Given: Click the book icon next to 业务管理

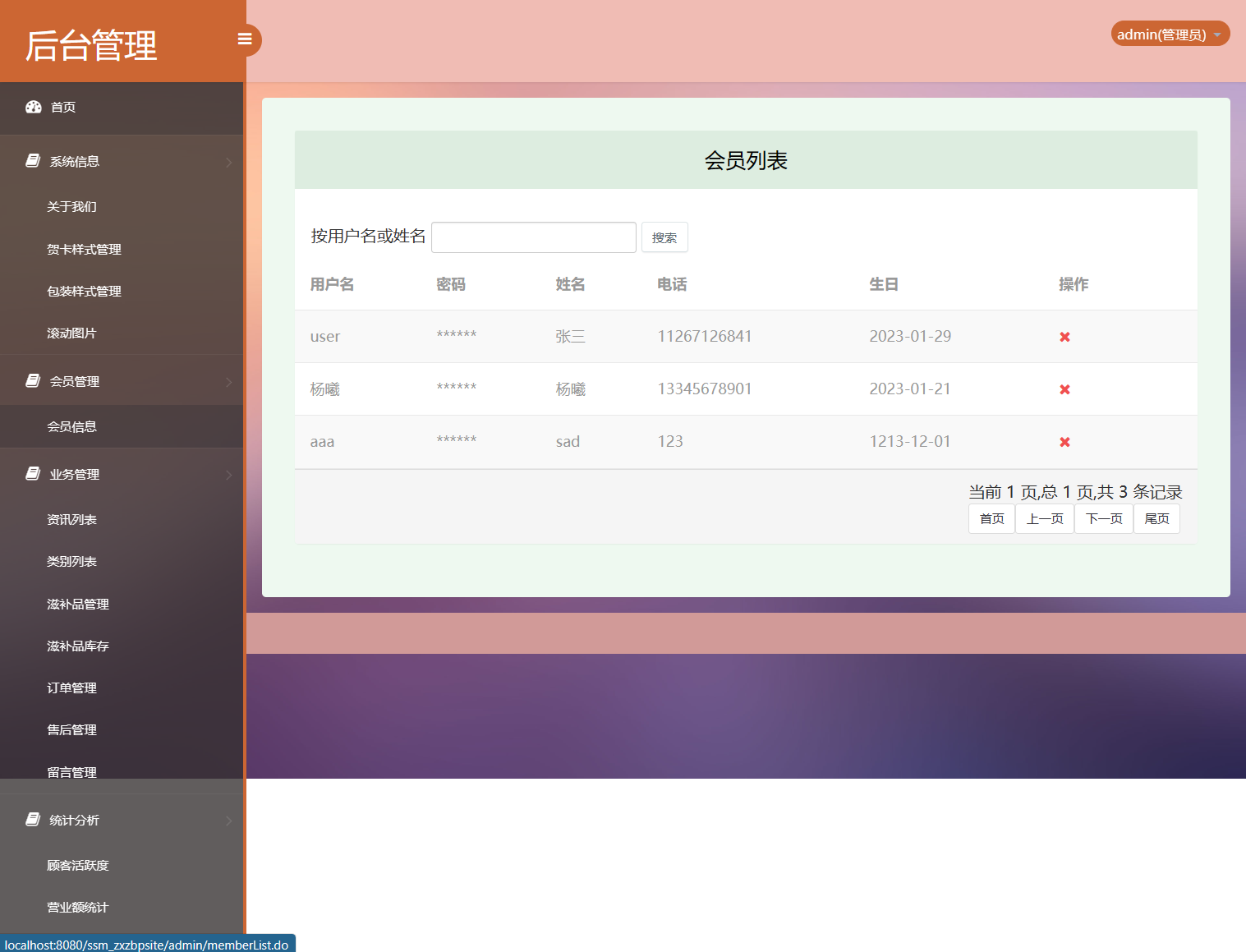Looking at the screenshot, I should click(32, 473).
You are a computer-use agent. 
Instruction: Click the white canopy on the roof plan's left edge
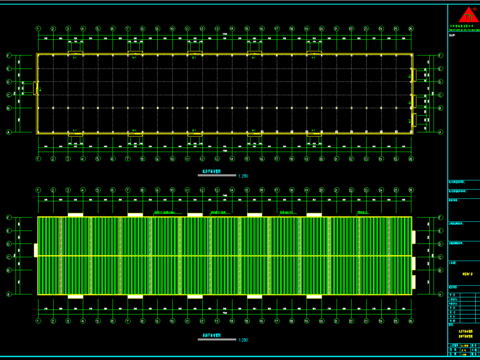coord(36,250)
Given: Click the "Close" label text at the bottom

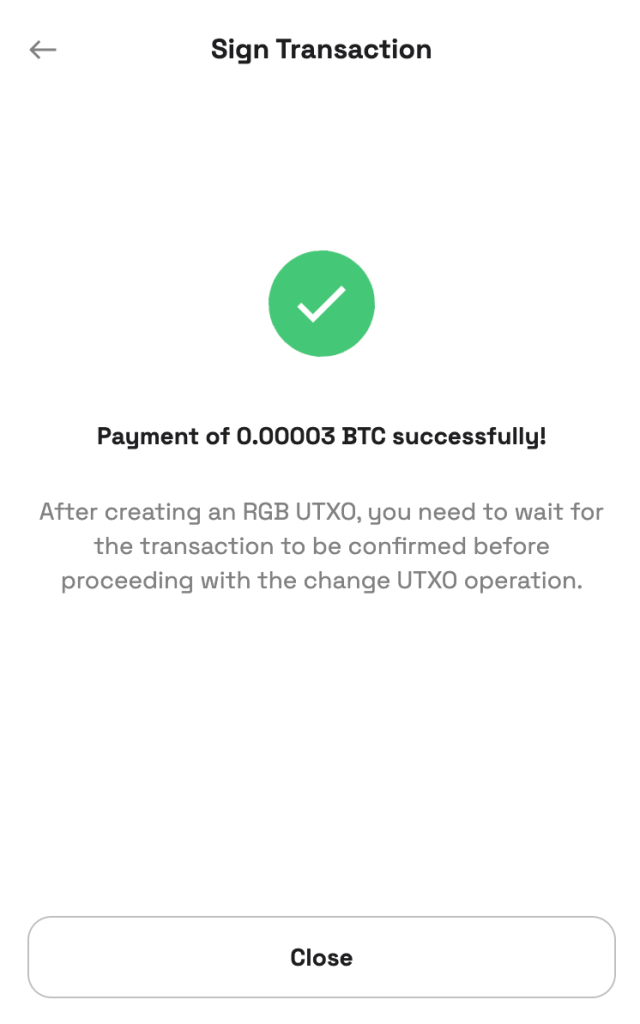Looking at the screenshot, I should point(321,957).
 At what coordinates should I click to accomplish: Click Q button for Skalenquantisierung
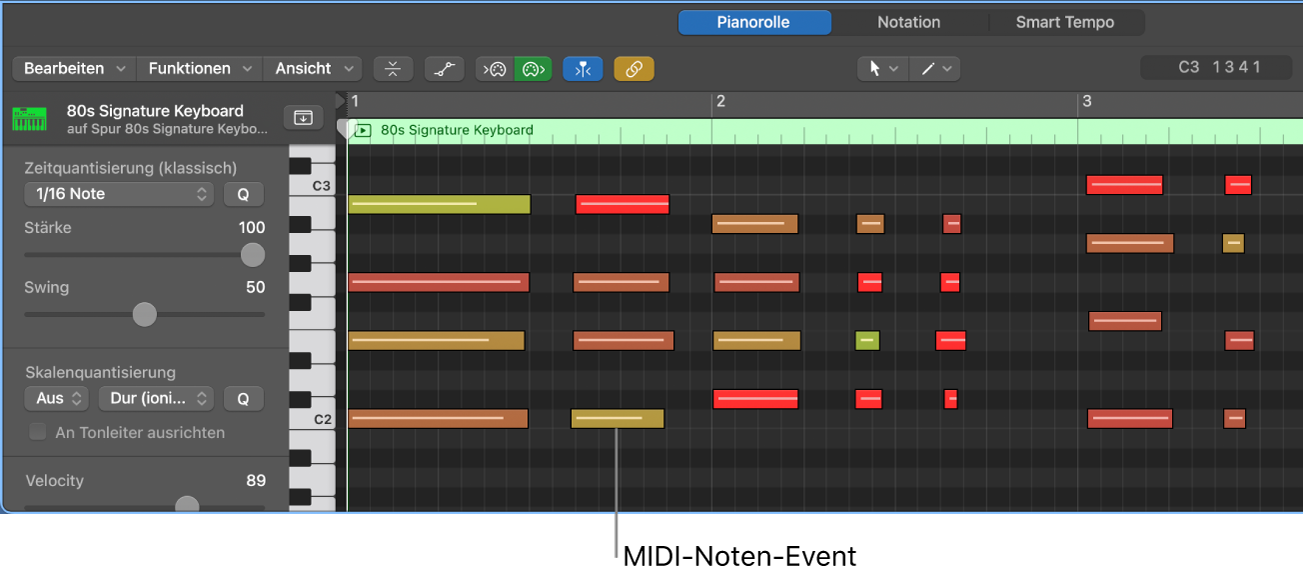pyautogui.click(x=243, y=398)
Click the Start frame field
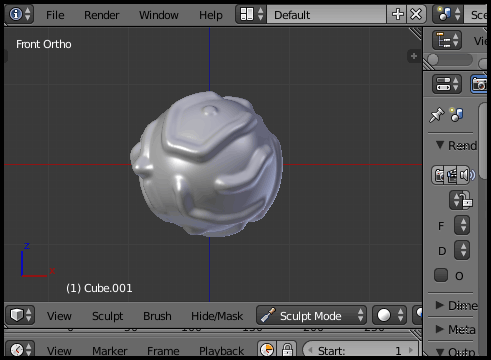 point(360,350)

..............................

TO DO:
Retype exactly the lines above, starting at the line containing "at the bottom" and ending with the last line, both included; leave out the pictures.

SOLUTION TO THIS TASK:
Given: Click the "Close" label text at the bottom

Looking at the screenshot, I should point(321,957).
 At what coordinates should I click to accomplish: Click Q button for Skalenquantisierung
pyautogui.click(x=243, y=398)
Click the Start frame field
 point(360,350)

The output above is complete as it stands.